Gig Performer provides extremely deep capabilities for controlling instruments and processor plug-ins through widgets, controls that map on one side to plug-in parameters and are controlled onscreen or mapped on the other side to a physical controller. But Burton’s control tasks are straightforward. “I use widgets primarily for controlling audio mixer faders and mute buttons and for metering. I mostly control the faders from the computer trackpad, but some are mapped to the Nord Stage 3’s expression pedal,” reports Burton. “Occasionally I’ll map a knob widget to a synth’s filter cutoff or resonance, or to damping on the Clavinet in Pianoteq, and use the mod wheel to control that.”

Gig Performer makes Burton feel like a bit of a wizard, able to conjure entire worlds with a single finger. “Gig Performer is the entirety of the soft synth equation. With Gig Performer, one patch change from the Nord and I have a completely different setup,” he states proudly.

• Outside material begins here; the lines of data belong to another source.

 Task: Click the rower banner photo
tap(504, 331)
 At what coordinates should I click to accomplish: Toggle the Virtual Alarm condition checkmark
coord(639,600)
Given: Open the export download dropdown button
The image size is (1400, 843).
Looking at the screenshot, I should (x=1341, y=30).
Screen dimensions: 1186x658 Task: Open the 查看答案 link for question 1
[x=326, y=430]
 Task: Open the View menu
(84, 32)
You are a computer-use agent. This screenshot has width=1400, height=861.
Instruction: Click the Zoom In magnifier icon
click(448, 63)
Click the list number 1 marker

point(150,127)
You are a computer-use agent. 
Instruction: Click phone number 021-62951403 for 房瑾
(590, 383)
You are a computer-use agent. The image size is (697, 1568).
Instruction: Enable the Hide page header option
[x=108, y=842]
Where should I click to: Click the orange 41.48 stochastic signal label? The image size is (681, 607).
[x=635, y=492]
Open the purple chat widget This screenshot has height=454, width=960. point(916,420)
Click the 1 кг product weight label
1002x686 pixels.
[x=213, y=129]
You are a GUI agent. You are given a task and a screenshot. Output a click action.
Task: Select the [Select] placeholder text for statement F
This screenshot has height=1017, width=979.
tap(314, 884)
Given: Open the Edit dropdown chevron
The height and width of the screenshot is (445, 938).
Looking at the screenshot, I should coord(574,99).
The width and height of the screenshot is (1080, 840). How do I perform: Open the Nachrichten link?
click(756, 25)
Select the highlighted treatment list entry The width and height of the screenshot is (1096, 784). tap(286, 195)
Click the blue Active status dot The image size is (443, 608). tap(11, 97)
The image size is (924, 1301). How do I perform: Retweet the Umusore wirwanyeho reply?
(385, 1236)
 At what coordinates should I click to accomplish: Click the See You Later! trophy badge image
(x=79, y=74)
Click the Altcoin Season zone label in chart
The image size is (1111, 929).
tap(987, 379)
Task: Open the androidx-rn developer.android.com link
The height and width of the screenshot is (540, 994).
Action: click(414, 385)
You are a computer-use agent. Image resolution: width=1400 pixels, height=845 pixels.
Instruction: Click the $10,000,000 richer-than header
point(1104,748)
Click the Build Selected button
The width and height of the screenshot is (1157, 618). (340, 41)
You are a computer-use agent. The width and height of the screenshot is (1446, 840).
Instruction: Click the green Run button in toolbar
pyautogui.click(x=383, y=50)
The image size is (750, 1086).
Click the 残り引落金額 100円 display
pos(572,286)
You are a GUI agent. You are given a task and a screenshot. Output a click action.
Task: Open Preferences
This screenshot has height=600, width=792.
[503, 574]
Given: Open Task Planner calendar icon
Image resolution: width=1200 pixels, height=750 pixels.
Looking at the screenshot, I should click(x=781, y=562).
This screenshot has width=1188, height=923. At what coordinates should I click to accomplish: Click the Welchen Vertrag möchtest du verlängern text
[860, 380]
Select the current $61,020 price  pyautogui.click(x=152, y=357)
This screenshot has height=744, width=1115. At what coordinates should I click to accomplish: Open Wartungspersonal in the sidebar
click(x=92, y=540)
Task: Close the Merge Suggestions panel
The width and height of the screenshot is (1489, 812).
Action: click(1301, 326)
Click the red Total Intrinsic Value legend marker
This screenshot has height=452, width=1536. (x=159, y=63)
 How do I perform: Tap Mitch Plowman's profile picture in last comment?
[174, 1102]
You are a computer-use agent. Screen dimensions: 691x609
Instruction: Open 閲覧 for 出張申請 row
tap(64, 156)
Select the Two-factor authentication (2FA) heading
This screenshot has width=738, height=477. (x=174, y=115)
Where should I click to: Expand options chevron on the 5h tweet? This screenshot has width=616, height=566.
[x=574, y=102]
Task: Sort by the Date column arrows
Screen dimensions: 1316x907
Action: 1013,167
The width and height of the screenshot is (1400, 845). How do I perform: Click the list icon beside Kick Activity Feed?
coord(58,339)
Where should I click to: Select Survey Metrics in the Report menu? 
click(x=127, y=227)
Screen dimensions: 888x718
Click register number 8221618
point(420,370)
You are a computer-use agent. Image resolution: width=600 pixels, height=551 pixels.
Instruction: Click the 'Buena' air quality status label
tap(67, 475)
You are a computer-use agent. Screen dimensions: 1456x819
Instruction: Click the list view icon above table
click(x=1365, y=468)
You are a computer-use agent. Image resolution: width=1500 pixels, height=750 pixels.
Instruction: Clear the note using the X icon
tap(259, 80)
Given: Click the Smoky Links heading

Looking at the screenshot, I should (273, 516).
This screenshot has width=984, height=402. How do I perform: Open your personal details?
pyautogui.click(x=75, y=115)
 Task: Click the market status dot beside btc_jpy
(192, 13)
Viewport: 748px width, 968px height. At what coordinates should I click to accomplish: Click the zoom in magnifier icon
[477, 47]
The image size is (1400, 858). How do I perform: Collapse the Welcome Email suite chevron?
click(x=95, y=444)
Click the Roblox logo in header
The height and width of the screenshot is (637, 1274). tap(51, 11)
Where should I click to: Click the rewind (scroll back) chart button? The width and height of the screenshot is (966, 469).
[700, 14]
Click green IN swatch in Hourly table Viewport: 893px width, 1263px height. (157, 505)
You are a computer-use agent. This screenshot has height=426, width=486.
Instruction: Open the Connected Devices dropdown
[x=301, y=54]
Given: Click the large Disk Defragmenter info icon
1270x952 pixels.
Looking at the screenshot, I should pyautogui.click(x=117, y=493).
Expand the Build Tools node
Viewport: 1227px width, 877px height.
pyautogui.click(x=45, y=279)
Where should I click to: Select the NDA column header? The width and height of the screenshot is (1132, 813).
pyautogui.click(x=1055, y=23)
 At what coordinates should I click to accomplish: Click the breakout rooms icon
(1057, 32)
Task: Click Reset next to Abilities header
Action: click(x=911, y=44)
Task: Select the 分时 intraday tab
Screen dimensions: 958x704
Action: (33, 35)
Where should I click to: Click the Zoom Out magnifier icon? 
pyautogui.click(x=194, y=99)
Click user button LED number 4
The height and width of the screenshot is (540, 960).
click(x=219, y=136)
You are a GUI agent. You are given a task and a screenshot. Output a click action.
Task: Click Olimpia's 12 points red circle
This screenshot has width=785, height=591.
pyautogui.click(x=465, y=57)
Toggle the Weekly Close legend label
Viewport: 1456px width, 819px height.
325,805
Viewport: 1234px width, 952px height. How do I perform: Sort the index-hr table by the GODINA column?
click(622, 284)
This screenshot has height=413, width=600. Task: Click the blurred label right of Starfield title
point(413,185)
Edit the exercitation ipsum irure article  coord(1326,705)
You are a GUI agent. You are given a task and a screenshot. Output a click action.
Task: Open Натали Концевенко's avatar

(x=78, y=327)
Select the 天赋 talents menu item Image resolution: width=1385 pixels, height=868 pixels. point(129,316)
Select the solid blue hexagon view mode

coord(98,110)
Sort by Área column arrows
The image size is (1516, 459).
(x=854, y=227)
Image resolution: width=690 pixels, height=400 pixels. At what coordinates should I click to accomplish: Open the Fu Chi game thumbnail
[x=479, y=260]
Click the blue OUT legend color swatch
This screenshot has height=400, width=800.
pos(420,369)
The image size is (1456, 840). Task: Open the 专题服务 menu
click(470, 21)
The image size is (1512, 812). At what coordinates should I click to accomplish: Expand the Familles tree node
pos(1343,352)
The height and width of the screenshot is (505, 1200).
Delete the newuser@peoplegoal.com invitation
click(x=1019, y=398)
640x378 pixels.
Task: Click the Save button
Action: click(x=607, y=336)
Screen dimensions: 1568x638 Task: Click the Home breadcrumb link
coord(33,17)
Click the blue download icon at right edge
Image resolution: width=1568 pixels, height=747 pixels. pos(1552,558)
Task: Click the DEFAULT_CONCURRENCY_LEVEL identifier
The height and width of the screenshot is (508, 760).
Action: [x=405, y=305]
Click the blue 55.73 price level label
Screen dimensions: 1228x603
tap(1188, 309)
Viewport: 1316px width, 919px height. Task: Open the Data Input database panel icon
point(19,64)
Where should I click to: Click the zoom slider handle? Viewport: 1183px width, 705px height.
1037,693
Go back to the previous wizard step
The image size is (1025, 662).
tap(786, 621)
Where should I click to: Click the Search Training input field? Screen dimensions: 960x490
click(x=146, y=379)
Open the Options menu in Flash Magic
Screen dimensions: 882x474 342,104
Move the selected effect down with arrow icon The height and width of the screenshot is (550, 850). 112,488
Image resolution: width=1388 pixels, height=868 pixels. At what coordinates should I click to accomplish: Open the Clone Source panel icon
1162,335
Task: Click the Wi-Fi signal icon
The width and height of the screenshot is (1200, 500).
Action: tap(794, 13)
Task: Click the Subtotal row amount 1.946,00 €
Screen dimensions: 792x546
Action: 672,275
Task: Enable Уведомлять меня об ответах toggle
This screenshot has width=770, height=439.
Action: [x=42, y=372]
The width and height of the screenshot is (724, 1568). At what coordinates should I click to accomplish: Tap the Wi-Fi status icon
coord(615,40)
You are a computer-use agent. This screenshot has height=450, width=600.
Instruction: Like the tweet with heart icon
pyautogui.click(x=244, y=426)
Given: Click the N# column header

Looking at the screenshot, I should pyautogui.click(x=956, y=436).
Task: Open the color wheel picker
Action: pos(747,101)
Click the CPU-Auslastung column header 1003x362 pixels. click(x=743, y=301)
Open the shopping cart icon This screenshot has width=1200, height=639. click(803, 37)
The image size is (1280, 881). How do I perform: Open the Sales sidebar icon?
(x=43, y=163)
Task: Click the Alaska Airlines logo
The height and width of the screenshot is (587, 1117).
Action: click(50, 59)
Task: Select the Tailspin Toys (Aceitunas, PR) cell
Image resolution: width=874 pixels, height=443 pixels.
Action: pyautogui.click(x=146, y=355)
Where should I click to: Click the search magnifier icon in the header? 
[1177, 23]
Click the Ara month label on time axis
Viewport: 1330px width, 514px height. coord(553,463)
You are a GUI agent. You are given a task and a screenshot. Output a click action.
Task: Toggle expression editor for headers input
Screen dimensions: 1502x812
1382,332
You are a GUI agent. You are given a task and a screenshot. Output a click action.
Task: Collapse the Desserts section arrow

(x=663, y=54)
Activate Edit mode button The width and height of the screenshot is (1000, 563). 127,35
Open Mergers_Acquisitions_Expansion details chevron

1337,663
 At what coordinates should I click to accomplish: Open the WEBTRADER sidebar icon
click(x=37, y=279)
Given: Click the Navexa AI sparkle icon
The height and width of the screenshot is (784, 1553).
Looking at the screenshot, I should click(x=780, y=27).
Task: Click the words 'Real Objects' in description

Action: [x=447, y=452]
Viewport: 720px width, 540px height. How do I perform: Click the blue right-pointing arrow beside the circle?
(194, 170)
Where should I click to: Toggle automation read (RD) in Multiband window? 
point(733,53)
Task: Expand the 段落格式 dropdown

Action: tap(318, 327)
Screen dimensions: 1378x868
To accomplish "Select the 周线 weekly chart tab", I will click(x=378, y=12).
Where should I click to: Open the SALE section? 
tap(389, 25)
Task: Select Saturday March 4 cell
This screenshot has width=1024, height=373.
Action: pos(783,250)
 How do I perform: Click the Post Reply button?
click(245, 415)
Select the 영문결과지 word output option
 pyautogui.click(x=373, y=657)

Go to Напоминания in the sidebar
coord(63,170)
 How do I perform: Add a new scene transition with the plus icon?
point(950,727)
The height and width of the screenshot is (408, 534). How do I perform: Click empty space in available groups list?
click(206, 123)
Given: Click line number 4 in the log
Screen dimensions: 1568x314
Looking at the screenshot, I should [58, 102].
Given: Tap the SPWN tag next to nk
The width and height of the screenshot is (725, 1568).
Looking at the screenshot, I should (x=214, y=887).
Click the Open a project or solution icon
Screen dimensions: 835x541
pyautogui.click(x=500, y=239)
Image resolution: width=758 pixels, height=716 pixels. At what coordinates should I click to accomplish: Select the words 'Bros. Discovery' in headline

With little time to spend experimenting with new software, Burton is very appreciative of Deskew’s responsiveness to his questions. “The support has been stellar,” he reports. “I don’t feel like I’m working in the dark. Some companies are very unapproachable, but Deskew responds really quickly to phone calls and emails.”

The heavy demands of being a Disciple of Soul could have been stressful for Burton, but discovering Gig Performer, he proclaims, put him fully in control. “Gig Performer couldn’t have come a moment too soon,” concludes Burton with a smile.